Fact: The president has already demonstrated his complete lack of respect for the separation of powers.
After making his four illegal recess appointments to federal office, the president now wants to impose a timeline on the Senate’s advice and consent duties. And while it’s heartening that he will at least pay lip service to those duties, Obama’s insistence that he will pursue his agenda “with or without this Congress” suggests he is ready and willing to yet again spurn the Constitution he is sworn to uphold.
Claim: “Do we want to keep these tax cuts for the wealthiest Americans? Or do we want to keep our investments in everything else – like education and medical research; a strong military and care for our veterans? Because if we’re serious about paying down our debt, we can’t do both.”
Fact: Entitlements drive our national debt, not discretionary spending or tax rates.
This false dichotomy underscores one of the largest omissions of the State of the Union speech.
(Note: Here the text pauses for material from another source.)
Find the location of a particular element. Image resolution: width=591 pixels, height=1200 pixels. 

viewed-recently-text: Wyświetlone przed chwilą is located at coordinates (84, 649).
It is not tax cuts that threaten the “investments” the president describes; it is entitlement spending, especially Medicare, Medicaid and Social Security. In less than 10 years, as Heritage’s Patrick Louis Knudsen noted last night, total entitlement spending will cost almost as much as the entire federal budget today, crowding out other programs (such as national defense).
Reforming entitlements would eliminate the need for either cuts to Obama’s favorite federal programs or ruinous tax hikes. But the president neglected to discuss entitlement reform in the State of the Union.